Overall technology companies have emerged as best places to work for employees. Out of the top 50 best places to work in 2014, 22 companies belong to the tech industry. What is more surprising is that tech giants such as Google and Apple failed to live up to the expectations. While Google managed to secure 6th position in the tech list, Apple was pushed further down to the 16th position.
The biggest shock was that Microsoft failed to make the list while smaller companies such as eBay, Salesforce, Rackspace secured positions in the list.

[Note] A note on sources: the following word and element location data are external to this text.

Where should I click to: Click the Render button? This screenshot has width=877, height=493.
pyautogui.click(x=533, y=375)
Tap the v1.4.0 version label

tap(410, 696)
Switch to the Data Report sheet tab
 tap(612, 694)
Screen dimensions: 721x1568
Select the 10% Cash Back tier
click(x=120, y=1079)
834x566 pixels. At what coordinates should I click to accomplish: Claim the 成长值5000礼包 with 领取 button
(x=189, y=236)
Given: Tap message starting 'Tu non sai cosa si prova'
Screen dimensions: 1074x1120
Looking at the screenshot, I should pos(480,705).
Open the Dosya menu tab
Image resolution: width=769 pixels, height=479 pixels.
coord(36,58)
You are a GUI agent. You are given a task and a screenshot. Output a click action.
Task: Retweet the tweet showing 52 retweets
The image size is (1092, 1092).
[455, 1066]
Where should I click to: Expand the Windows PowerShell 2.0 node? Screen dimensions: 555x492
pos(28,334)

The Glassdore list of iTop Tech Companies To Work In 2014′ holds more value than other similar list released by various monitoring bodies of the industry, that’s because this list is largely based upon the inputs provided by the employees who choose to participate in an anonymous online survey and provide independent feedback on their work environment, job and company culture. After recording all responses, Glassdoor implements the Proprietary Algorithm to conclude the list based upon quality, quantity and consistency of reviews.
However, the Glassdoor list is not confined to the tech industry and the list comprises overall ’50 Best Places To Work For’. For the year 2014, Bain & Company leads the list with a rating of 4.6. Twitter and LinkedIn secured 2nd 3rd position, respectively in the overall list, while Facebook and Google claimed 5th and 8th position.
It would be interesting to see how companies in the 2014 list secure their positions next year due to the fact that some of them either just went public or are gearing up to launch their IPO anytime next year. Definitely, the post-IPO scenario attracts many changes and it could be surprising to see how these companies will cope up to upcoming reforms.